## Activity
Below are some entries. Repeat exactly the lines from the one with "The width and height of the screenshot is (640, 480)." through the one with "The height and width of the screenshot is (373, 700).", and only those.

Stored entries
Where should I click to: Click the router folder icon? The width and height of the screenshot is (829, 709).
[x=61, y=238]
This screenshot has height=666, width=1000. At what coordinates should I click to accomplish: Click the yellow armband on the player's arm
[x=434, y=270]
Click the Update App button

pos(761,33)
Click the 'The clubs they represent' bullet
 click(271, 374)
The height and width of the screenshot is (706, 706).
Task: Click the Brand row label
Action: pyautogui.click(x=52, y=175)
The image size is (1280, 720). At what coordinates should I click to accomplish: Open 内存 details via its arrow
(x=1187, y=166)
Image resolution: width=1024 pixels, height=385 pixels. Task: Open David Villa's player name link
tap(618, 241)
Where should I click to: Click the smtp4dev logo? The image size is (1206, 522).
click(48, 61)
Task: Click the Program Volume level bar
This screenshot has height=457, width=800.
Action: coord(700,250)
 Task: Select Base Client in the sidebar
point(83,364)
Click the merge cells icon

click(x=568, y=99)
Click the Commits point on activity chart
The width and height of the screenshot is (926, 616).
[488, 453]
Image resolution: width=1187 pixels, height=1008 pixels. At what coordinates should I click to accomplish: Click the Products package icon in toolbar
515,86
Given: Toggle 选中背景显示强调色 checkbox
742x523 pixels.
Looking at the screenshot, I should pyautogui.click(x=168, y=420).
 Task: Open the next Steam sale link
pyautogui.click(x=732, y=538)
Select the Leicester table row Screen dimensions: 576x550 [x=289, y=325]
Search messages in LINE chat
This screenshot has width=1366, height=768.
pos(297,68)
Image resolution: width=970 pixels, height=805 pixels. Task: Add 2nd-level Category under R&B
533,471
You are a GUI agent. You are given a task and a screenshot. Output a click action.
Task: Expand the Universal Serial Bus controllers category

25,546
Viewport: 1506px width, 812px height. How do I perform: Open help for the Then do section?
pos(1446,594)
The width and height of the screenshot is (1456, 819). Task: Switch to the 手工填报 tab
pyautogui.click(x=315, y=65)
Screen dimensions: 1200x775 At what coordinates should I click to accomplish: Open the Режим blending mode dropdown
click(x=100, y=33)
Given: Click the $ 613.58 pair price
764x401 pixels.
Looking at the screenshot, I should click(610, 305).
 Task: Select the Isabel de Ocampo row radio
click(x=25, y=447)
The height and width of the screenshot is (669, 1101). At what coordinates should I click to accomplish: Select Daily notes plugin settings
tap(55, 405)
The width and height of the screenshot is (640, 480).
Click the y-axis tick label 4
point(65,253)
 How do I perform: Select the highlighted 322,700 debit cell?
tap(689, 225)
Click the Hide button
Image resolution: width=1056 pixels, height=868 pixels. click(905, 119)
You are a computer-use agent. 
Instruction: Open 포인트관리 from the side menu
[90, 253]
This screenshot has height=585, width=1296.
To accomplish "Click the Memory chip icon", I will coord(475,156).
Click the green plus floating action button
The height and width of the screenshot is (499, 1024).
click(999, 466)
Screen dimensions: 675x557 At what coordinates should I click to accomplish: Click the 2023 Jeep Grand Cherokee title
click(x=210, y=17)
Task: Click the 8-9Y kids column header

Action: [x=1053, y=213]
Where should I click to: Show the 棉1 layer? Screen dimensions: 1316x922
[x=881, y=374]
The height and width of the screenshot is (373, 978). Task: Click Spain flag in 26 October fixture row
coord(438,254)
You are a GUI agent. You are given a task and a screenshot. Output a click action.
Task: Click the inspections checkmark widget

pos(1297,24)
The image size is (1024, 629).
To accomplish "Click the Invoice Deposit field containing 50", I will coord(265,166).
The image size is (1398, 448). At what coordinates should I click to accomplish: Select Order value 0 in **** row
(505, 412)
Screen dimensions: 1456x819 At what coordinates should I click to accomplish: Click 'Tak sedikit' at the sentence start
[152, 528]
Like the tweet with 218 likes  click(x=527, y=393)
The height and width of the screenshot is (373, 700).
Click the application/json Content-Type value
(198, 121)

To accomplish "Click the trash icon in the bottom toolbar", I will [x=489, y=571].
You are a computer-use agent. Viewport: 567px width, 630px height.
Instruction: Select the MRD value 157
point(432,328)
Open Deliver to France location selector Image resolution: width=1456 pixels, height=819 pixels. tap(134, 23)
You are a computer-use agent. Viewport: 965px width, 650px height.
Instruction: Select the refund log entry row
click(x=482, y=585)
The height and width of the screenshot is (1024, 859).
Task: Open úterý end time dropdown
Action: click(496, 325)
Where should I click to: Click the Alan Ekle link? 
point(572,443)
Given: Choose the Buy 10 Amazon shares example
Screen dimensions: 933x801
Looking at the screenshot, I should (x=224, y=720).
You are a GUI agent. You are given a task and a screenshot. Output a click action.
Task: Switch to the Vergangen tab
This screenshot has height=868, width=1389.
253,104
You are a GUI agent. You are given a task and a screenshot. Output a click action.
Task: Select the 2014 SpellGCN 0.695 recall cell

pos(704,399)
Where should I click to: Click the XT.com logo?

## Task answer
The width and height of the screenshot is (640, 480).
Click the y-axis tick label 4
point(65,253)
 How do I perform: Select the highlighted 322,700 debit cell?
tap(689, 225)
Click the Hide button
Image resolution: width=1056 pixels, height=868 pixels. click(905, 119)
You are a computer-use agent. 
Instruction: Open 포인트관리 from the side menu
[90, 253]
This screenshot has height=585, width=1296.
To accomplish "Click the Memory chip icon", I will coord(475,156).
Click the green plus floating action button
The height and width of the screenshot is (499, 1024).
click(999, 466)
Screen dimensions: 675x557 At what coordinates should I click to accomplish: Click the 2023 Jeep Grand Cherokee title
click(x=210, y=17)
Task: Click the 8-9Y kids column header

Action: [x=1053, y=213]
Where should I click to: Show the 棉1 layer? Screen dimensions: 1316x922
[x=881, y=374]
The height and width of the screenshot is (373, 978). Task: Click Spain flag in 26 October fixture row
coord(438,254)
You are a GUI agent. You are given a task and a screenshot. Output a click action.
Task: Click the inspections checkmark widget

pos(1297,24)
The image size is (1024, 629).
To accomplish "Click the Invoice Deposit field containing 50", I will coord(265,166).
The image size is (1398, 448). At what coordinates should I click to accomplish: Select Order value 0 in **** row
(505, 412)
Screen dimensions: 1456x819 At what coordinates should I click to accomplish: Click 'Tak sedikit' at the sentence start
[152, 528]
Like the tweet with 218 likes  click(x=527, y=393)
The height and width of the screenshot is (373, 700).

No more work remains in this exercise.